Saved entries:
Start of Block
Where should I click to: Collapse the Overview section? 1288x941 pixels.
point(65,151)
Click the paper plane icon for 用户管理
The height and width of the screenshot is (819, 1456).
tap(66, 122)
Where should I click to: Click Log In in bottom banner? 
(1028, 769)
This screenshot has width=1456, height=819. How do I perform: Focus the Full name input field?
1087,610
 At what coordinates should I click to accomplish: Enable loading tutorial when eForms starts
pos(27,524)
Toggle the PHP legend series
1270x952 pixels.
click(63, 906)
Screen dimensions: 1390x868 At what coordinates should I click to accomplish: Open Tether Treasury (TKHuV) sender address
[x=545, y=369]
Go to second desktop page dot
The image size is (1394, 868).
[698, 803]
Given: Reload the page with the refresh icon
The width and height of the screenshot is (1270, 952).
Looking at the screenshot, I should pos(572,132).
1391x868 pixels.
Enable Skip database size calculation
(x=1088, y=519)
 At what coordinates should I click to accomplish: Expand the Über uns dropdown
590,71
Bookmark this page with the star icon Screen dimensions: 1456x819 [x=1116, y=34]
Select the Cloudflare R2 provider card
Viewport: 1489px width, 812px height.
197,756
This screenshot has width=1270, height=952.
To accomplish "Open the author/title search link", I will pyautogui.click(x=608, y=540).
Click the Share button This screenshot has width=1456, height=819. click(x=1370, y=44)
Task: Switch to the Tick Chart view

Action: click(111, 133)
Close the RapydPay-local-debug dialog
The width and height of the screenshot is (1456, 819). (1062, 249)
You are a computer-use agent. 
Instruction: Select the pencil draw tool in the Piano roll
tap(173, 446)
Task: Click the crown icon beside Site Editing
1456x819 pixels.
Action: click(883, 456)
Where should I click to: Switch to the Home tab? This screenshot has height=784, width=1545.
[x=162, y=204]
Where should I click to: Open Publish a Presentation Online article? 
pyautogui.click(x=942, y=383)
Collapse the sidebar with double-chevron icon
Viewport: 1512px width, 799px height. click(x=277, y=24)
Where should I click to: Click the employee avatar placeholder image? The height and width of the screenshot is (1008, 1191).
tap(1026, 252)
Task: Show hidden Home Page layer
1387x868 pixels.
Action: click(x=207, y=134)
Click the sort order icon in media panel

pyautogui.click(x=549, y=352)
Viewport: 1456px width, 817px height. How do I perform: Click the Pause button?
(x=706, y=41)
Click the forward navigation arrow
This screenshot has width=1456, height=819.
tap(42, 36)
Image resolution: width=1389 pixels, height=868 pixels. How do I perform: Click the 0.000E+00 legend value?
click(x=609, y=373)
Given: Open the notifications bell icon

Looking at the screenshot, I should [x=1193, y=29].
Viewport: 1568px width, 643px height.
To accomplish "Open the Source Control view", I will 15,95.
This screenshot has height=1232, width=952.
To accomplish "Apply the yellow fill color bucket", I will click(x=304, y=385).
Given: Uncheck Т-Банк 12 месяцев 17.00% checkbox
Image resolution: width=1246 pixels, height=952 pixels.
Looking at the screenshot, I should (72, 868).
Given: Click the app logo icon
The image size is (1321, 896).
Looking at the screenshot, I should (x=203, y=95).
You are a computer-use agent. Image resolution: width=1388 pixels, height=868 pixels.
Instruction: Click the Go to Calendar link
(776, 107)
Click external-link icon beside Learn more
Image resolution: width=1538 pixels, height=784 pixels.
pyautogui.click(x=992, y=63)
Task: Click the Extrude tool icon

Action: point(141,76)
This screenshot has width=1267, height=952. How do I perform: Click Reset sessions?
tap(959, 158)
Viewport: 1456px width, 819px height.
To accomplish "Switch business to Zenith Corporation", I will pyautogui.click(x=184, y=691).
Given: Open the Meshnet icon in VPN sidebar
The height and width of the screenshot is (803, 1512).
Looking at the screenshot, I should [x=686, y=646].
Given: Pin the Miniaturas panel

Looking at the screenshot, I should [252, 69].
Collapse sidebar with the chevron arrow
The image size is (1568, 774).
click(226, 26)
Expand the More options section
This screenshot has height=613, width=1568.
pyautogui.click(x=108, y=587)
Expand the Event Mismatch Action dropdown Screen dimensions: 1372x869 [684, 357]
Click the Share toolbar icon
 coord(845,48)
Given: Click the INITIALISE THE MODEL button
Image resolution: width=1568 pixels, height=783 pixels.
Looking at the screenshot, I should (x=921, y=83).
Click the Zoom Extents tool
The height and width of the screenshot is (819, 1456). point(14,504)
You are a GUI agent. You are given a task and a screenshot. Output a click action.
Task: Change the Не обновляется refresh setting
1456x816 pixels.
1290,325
End of Block
**Requirement**
Each line of the data is to be transcribed exactly, with nothing left out.

**Answer below**
Where should I click to: Collapse the Overview section? 1288x941 pixels.
point(65,151)
Click the paper plane icon for 用户管理
The height and width of the screenshot is (819, 1456).
tap(66, 122)
Where should I click to: Click Log In in bottom banner? 
(1028, 769)
This screenshot has width=1456, height=819. How do I perform: Focus the Full name input field?
1087,610
 At what coordinates should I click to accomplish: Enable loading tutorial when eForms starts
pos(27,524)
Toggle the PHP legend series
1270x952 pixels.
click(63, 906)
Screen dimensions: 1390x868 At what coordinates should I click to accomplish: Open Tether Treasury (TKHuV) sender address
[x=545, y=369]
Go to second desktop page dot
The image size is (1394, 868).
[698, 803]
Given: Reload the page with the refresh icon
The width and height of the screenshot is (1270, 952).
Looking at the screenshot, I should pos(572,132).
1391x868 pixels.
Enable Skip database size calculation
(x=1088, y=519)
 At what coordinates should I click to accomplish: Expand the Über uns dropdown
590,71
Bookmark this page with the star icon Screen dimensions: 1456x819 [x=1116, y=34]
Select the Cloudflare R2 provider card
Viewport: 1489px width, 812px height.
197,756
This screenshot has width=1270, height=952.
To accomplish "Open the author/title search link", I will pyautogui.click(x=608, y=540).
Click the Share button This screenshot has width=1456, height=819. click(x=1370, y=44)
Task: Switch to the Tick Chart view

Action: click(111, 133)
Close the RapydPay-local-debug dialog
The width and height of the screenshot is (1456, 819). (1062, 249)
You are a computer-use agent. 
Instruction: Select the pencil draw tool in the Piano roll
tap(173, 446)
Task: Click the crown icon beside Site Editing
1456x819 pixels.
Action: click(883, 456)
Where should I click to: Switch to the Home tab? This screenshot has height=784, width=1545.
[x=162, y=204]
Where should I click to: Open Publish a Presentation Online article? 
pyautogui.click(x=942, y=383)
Collapse the sidebar with double-chevron icon
Viewport: 1512px width, 799px height. click(x=277, y=24)
Where should I click to: Click the employee avatar placeholder image? The height and width of the screenshot is (1008, 1191).
tap(1026, 252)
Task: Show hidden Home Page layer
1387x868 pixels.
Action: click(x=207, y=134)
Click the sort order icon in media panel

pyautogui.click(x=549, y=352)
Viewport: 1456px width, 817px height. How do I perform: Click the Pause button?
(x=706, y=41)
Click the forward navigation arrow
This screenshot has width=1456, height=819.
tap(42, 36)
Image resolution: width=1389 pixels, height=868 pixels. How do I perform: Click the 0.000E+00 legend value?
click(x=609, y=373)
Given: Open the notifications bell icon

Looking at the screenshot, I should [x=1193, y=29].
Viewport: 1568px width, 643px height.
To accomplish "Open the Source Control view", I will 15,95.
This screenshot has height=1232, width=952.
To accomplish "Apply the yellow fill color bucket", I will click(x=304, y=385).
Given: Uncheck Т-Банк 12 месяцев 17.00% checkbox
Image resolution: width=1246 pixels, height=952 pixels.
Looking at the screenshot, I should (72, 868).
Given: Click the app logo icon
The image size is (1321, 896).
Looking at the screenshot, I should (x=203, y=95).
You are a computer-use agent. Image resolution: width=1388 pixels, height=868 pixels.
Instruction: Click the Go to Calendar link
(776, 107)
Click external-link icon beside Learn more
Image resolution: width=1538 pixels, height=784 pixels.
pyautogui.click(x=992, y=63)
Task: Click the Extrude tool icon

Action: point(141,76)
This screenshot has width=1267, height=952. How do I perform: Click Reset sessions?
tap(959, 158)
Viewport: 1456px width, 819px height.
To accomplish "Switch business to Zenith Corporation", I will pyautogui.click(x=184, y=691).
Given: Open the Meshnet icon in VPN sidebar
The height and width of the screenshot is (803, 1512).
Looking at the screenshot, I should [x=686, y=646].
Given: Pin the Miniaturas panel

Looking at the screenshot, I should [252, 69].
Collapse sidebar with the chevron arrow
The image size is (1568, 774).
click(226, 26)
Expand the More options section
This screenshot has height=613, width=1568.
pyautogui.click(x=108, y=587)
Expand the Event Mismatch Action dropdown Screen dimensions: 1372x869 [684, 357]
Click the Share toolbar icon
 coord(845,48)
Given: Click the INITIALISE THE MODEL button
Image resolution: width=1568 pixels, height=783 pixels.
Looking at the screenshot, I should (x=921, y=83).
Click the Zoom Extents tool
The height and width of the screenshot is (819, 1456). point(14,504)
You are a GUI agent. You are given a task and a screenshot. Output a click action.
Task: Change the Не обновляется refresh setting
1456x816 pixels.
1290,325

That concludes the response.